-------- TEXT EXCERPT --------

Japan has discovered suspected cases of foot-and-mouth disease in pigs at a farm in Miyazaki prefecture, where the government confirmed the first outbreak since 2000 in cows last week.
Five pigs at the farm were found to be infected with foot-and-mouth disease according to initial test results, the Ministry of Agriculture, Forestry and Fisheries said in a statement Wednesday. All 486 pigs at the farm are being culled, it said. The latest findings bring the tally of suspected infections to 10 and will result in the slaughter of about 2,900 cows and pigs in total in an effort to prevent the disease from spreading, the Miyazaki Prefecture Government said.
The foot-and-mouth virus is one of the most contagious animal diseases and can have high mortality rates in young animals, according to the Paris-based World Organisation for Animal Health (OIE). Eating infected meat doesn’t harm humans. To contain the disease, the Japanese Government has limited transportation of animals in the region, killing them at farms where suspected cases were discovered and disinfecting the area. Miyazaki is on Japan’s southern island of Kyushu.
Japan’s last outbreak of the disease was in 2000, when the country slaughtered 740 cattle, according to Katsumi Yorita, deputy director at the ministry’s livestock industry policy planning division. In April 2000, Souichi Kagawa, then executive director of the Japan Livestock Industry Association, said Japan’s first outbreak of foot-and-mouth disease in 92 years had been contained and caused little damage to the country’s 500 billion yen (4.8 billion USD) domestic beef industry.
In South Korea, the farm ministry said April 22 that two cases were found at a pig farm in Chungju, south of Seoul, indicating the virus has spread inland. A new outbreak was discovered on April 9 on Ganghwa Island, less than a month after the nation declared itself free of the disease. China in March reported an outbreak of the disease in pigs.

--------

Decide whether each statement below agrees with the article on foot-and-mouth disease in Japan, answering yes or no and quoting the words that settle it: 1. Every pig at the Miyazaki farm is being culled. 2. Eating meat from infected animals harms humans. 3. During its 2000 outbreak, Japan slaughtered about 2,900 cattle.

-------- DATASET ENTRIES --------

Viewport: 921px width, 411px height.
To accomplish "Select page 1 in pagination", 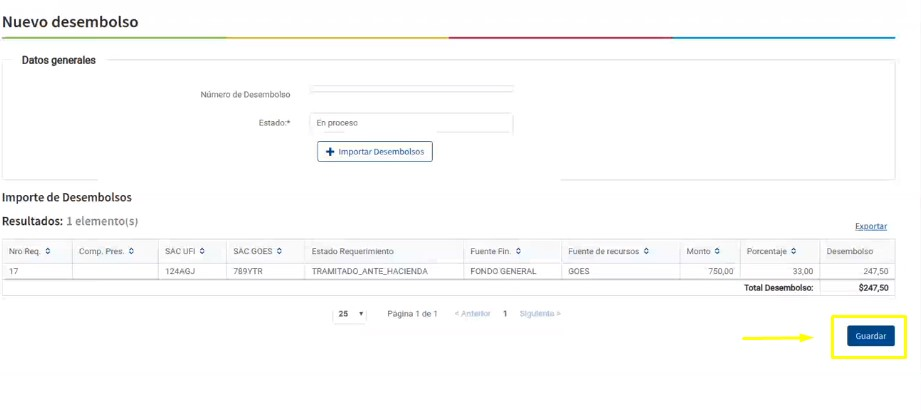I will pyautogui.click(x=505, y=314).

--------
-------- DATASET ENTRIES --------

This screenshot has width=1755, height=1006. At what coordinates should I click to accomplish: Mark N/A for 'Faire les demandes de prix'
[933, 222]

--------

## OUTPUT FOR THIS EXERCISE
1. Yes: "All 486 pigs at the farm are being culled"
2. No: "Eating infected meat doesn’t harm humans."
3. No: "when the country slaughtered 740 cattle"